Give an exact transcription limited to the lines from the one with "Task: Click the Внешний сайт arrow icon" through the end of the entries, including both; no pictures belong in it.

Stored records:
--*--

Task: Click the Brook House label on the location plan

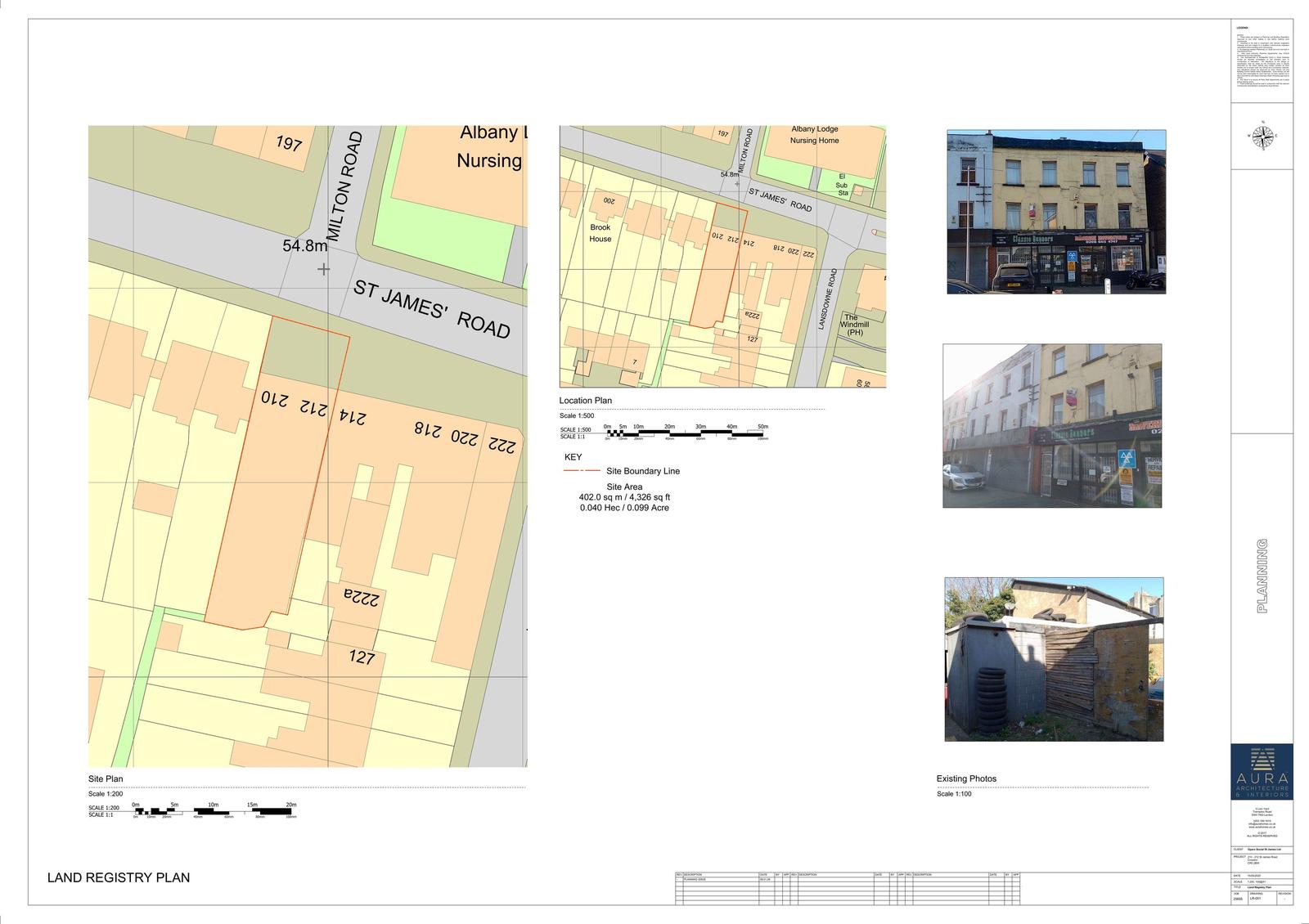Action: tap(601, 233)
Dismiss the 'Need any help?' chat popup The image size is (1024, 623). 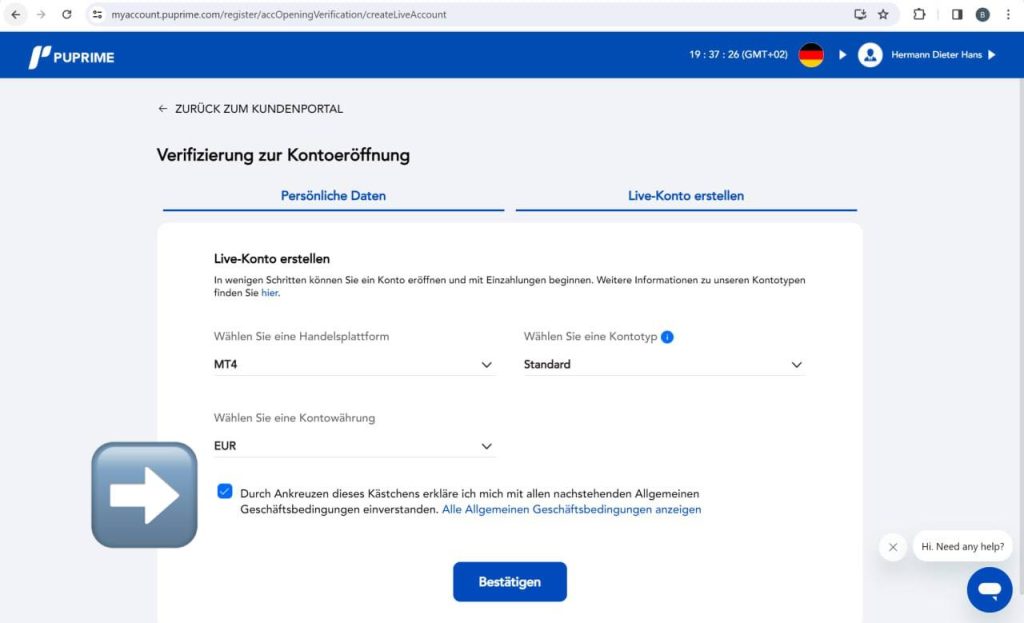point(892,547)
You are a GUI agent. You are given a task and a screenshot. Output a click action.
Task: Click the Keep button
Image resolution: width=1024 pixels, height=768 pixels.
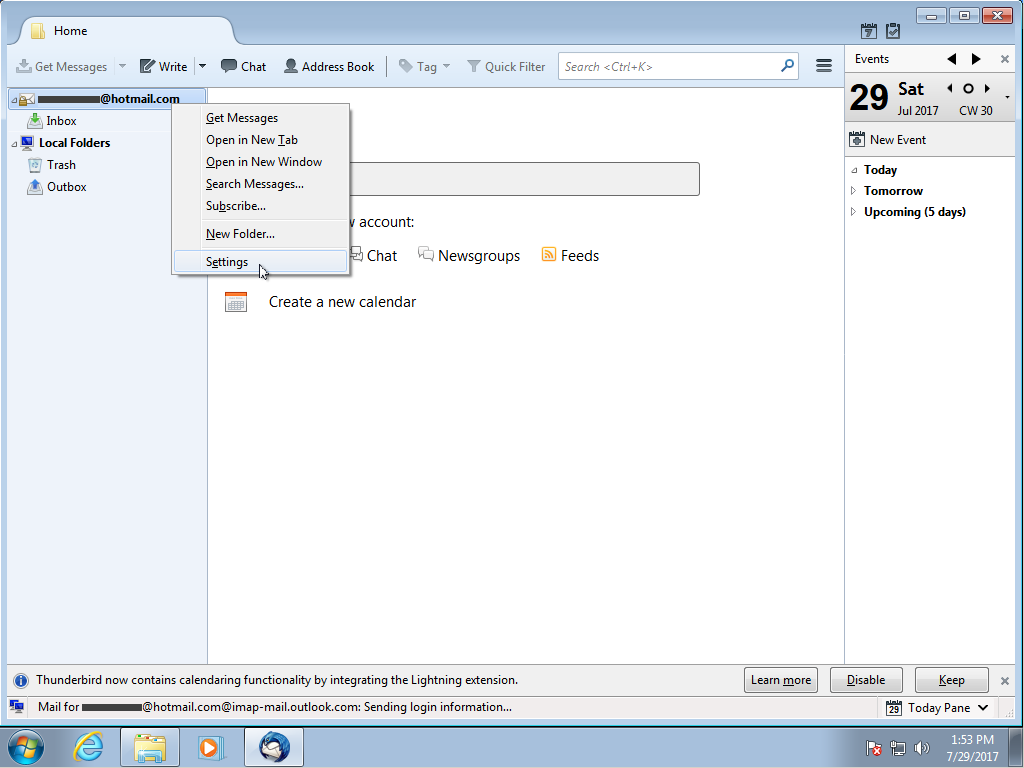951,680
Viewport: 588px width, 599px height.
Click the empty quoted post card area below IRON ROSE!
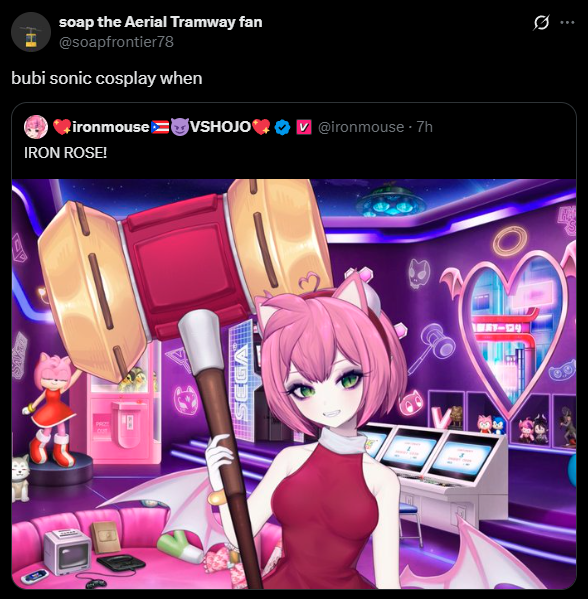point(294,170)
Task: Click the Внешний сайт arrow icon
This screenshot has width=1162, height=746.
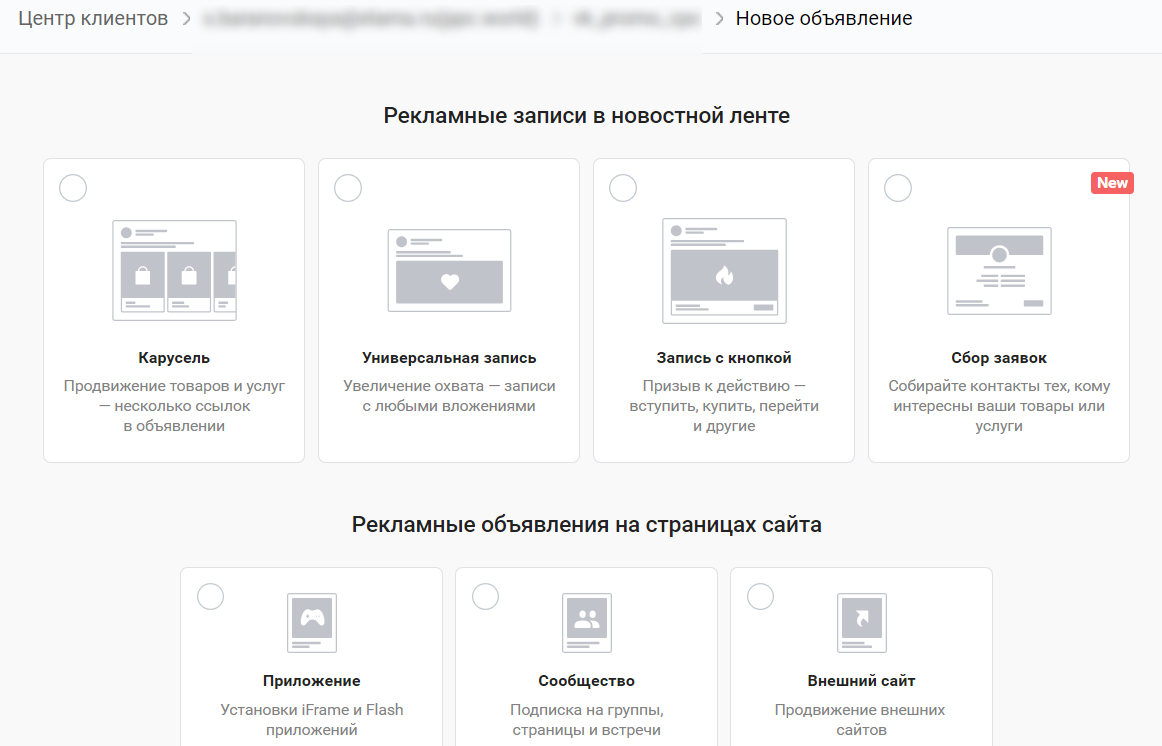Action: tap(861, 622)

--*--

(EXERCISE OUTPUT):
Task: Click the Внешний сайт arrow icon
This screenshot has width=1162, height=746.
Action: tap(861, 622)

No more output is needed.